Google’s navigation app Google Maps is getting a visual upgrade. The latest update for Google Maps focuses on improving the visual quality and details of the default layer, especially the nature in Google Maps. Google Maps has three types of map layers – Default, Satellite, and Terrain. Google said that it is now leveraging a new colour-mapping algorithmic technique to translate its existing high-definition satellite imagery into the base map. Behind-the secnes, Google leveraged computer vision to identify natural features and them assign them a colour.
“Exploring a place gives you a look at its natural features – so you can easily distinguish tan, arid beaches and deserts from blue lakes, rivers, oceans, and ravines.

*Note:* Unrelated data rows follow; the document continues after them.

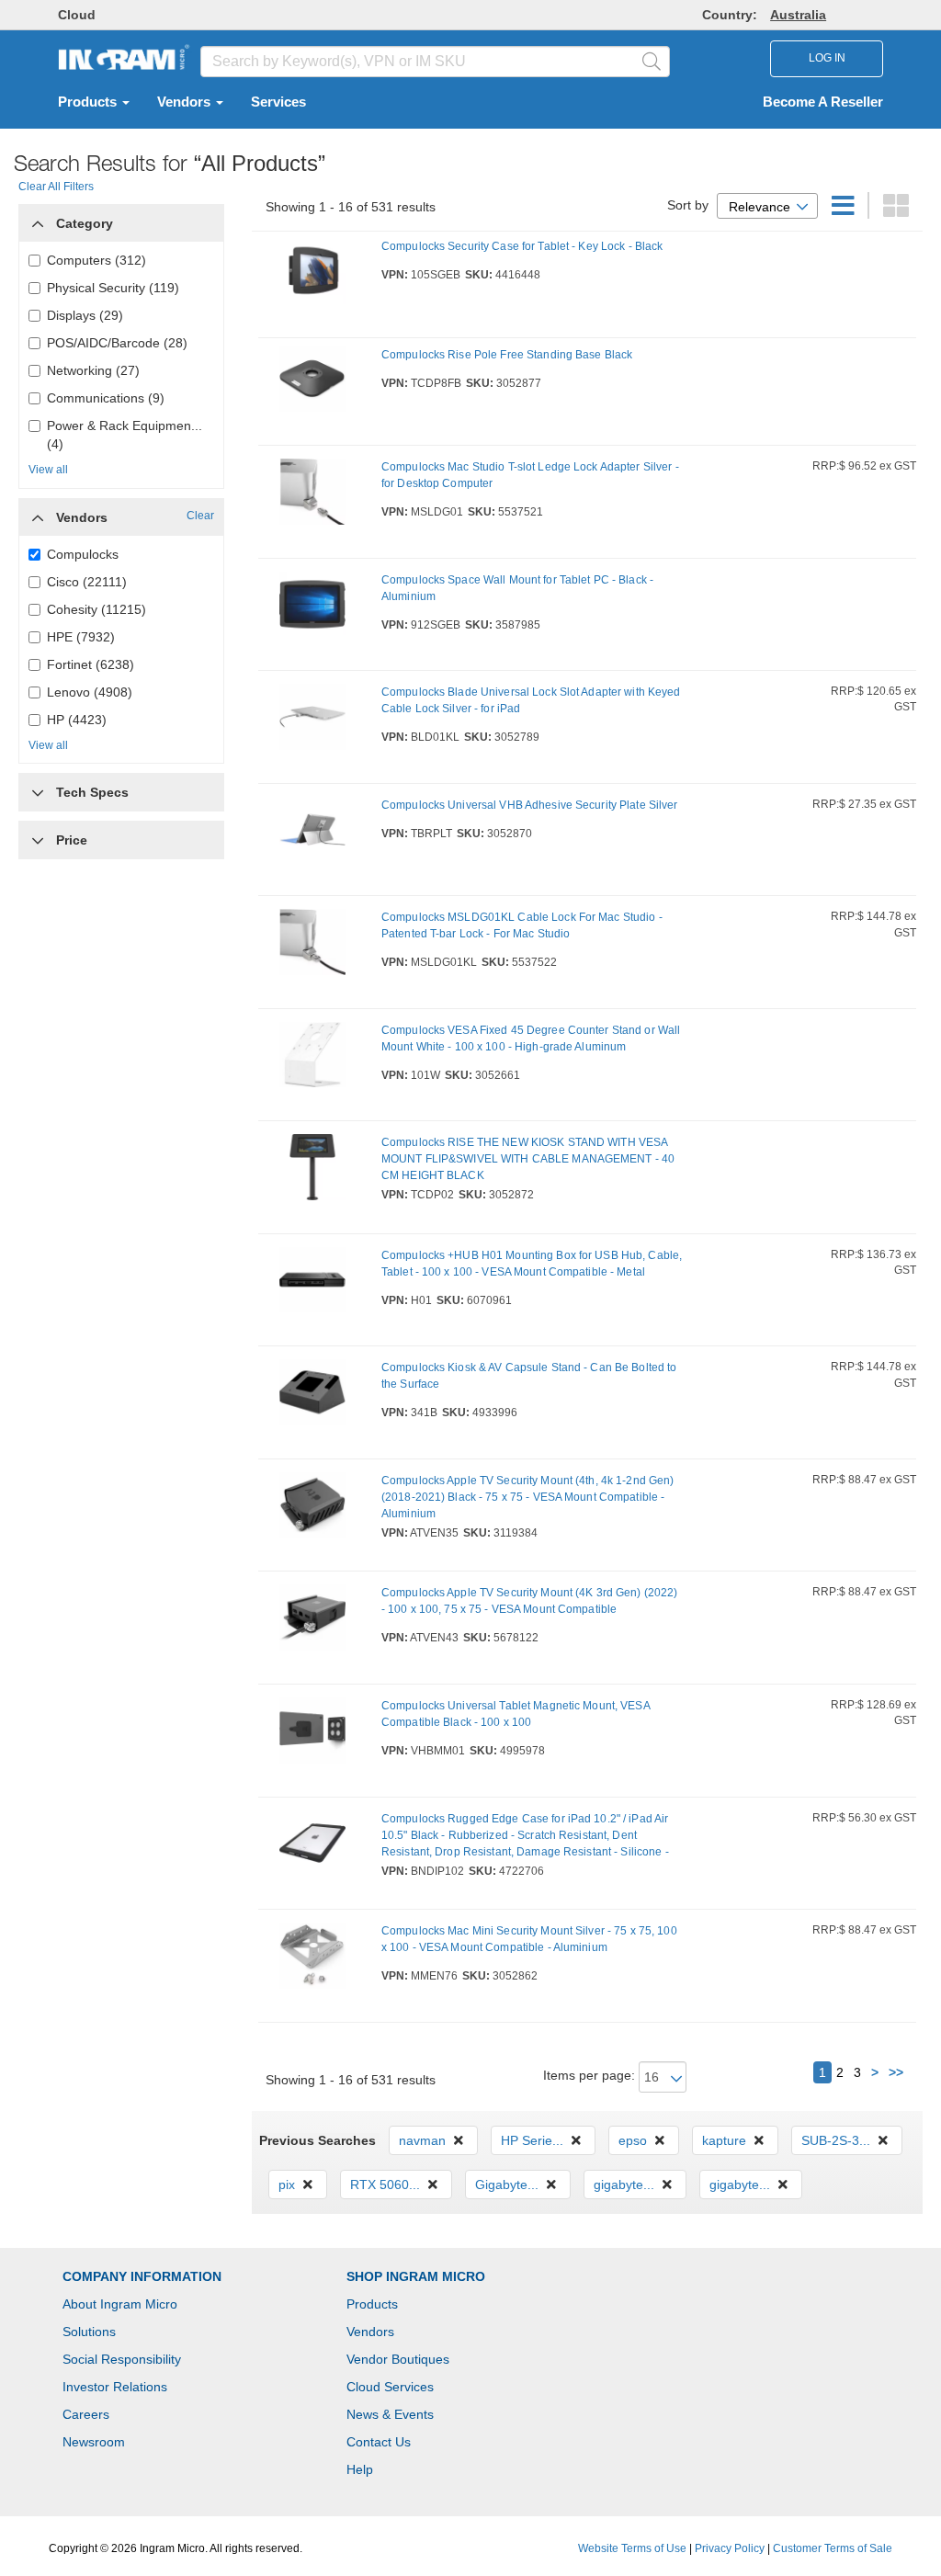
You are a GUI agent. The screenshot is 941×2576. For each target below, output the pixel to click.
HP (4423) (77, 719)
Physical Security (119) (113, 287)
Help (359, 2469)
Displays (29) (85, 315)
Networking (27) (93, 370)
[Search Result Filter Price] (37, 840)
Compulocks (83, 554)
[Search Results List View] (845, 210)
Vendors (185, 102)
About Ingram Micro (119, 2304)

You can know at a glance how luch and green a place is with vegetation, and even see if there are snow caps on the peak of mountaintops,” Google said while announcing the update. As an example, Google Maps will be show a dense forest as dark green, but an area of patchy shrubs gets a lighter shade. This process has been applied to all 220 countries and territories and over 100 million square kilometres of land. Google is touting Maps as having “the most comprehensive views of natural features on any major map app.”

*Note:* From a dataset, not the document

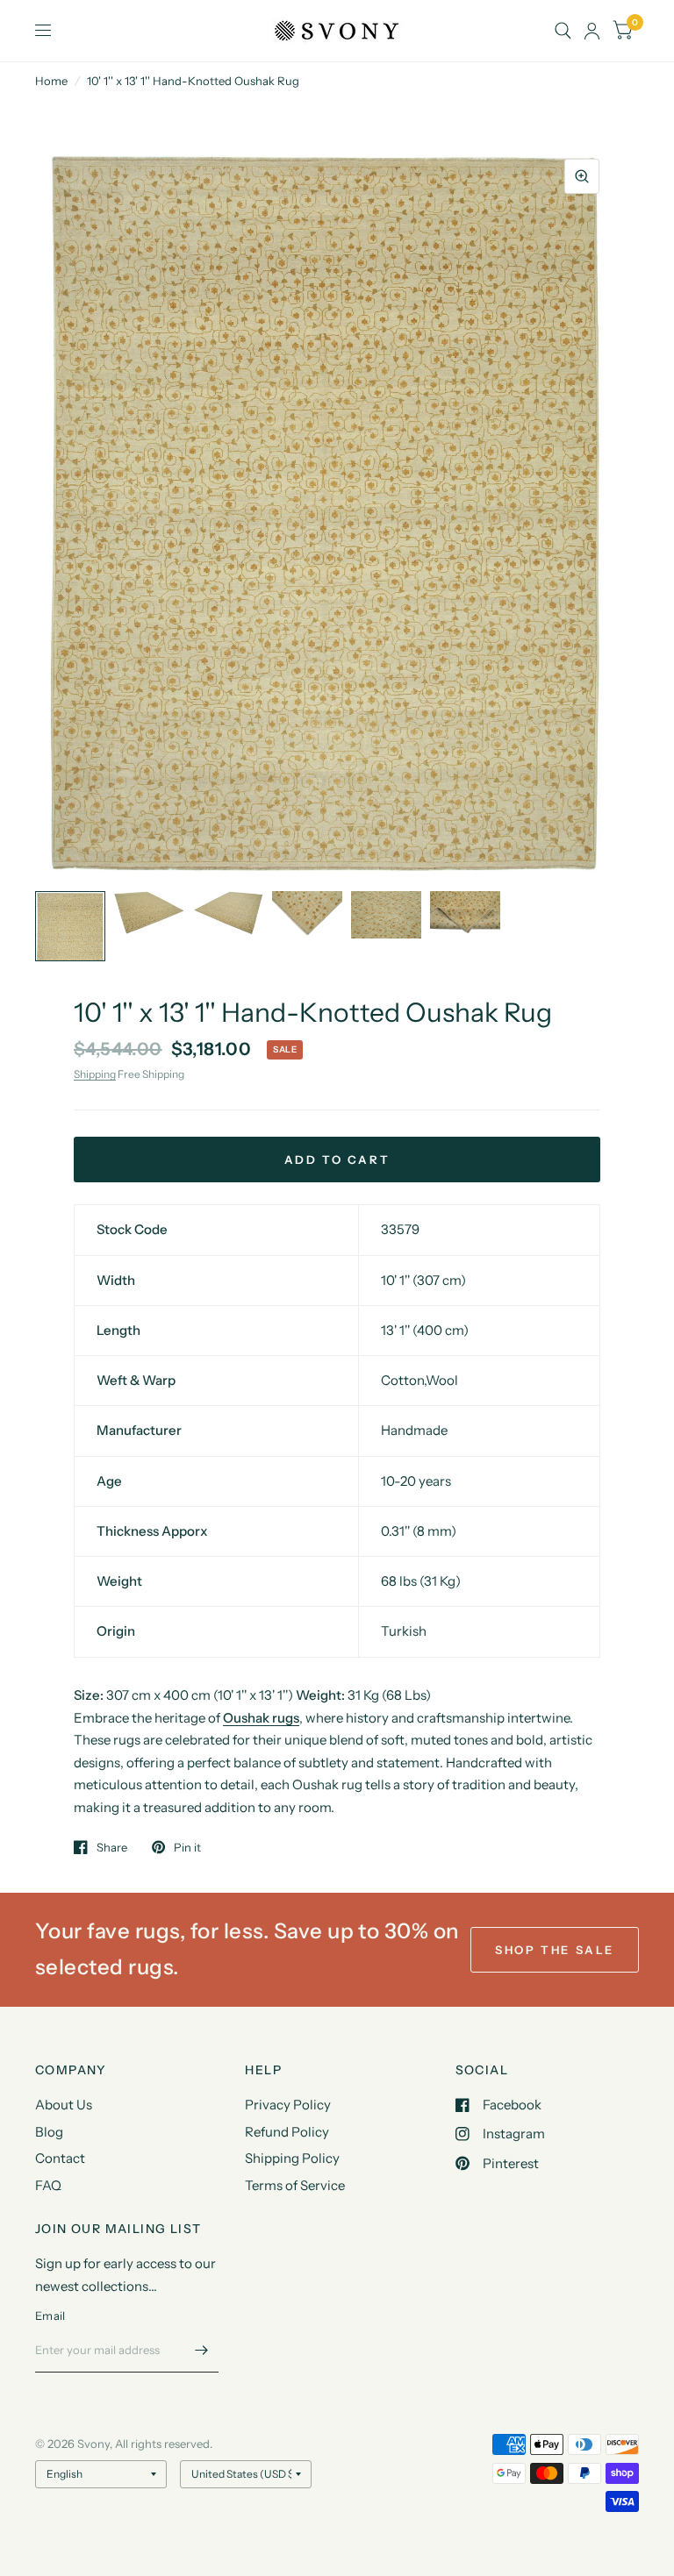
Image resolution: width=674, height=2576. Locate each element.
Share (112, 1847)
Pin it (187, 1847)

Apart from nature, Google Maps will soon add a highly detailed street information that shows the accurate shape and width of a road to scale. “You can also see exactly where sidewalks, crosswalks, and pedestrian islands are located–crucial information if you have accessibility needs, like wheelchair or stroller requirements,” Google said. This new street view will appear in cities like London, New York, and San Francisco over the coming months and then expand to other cities.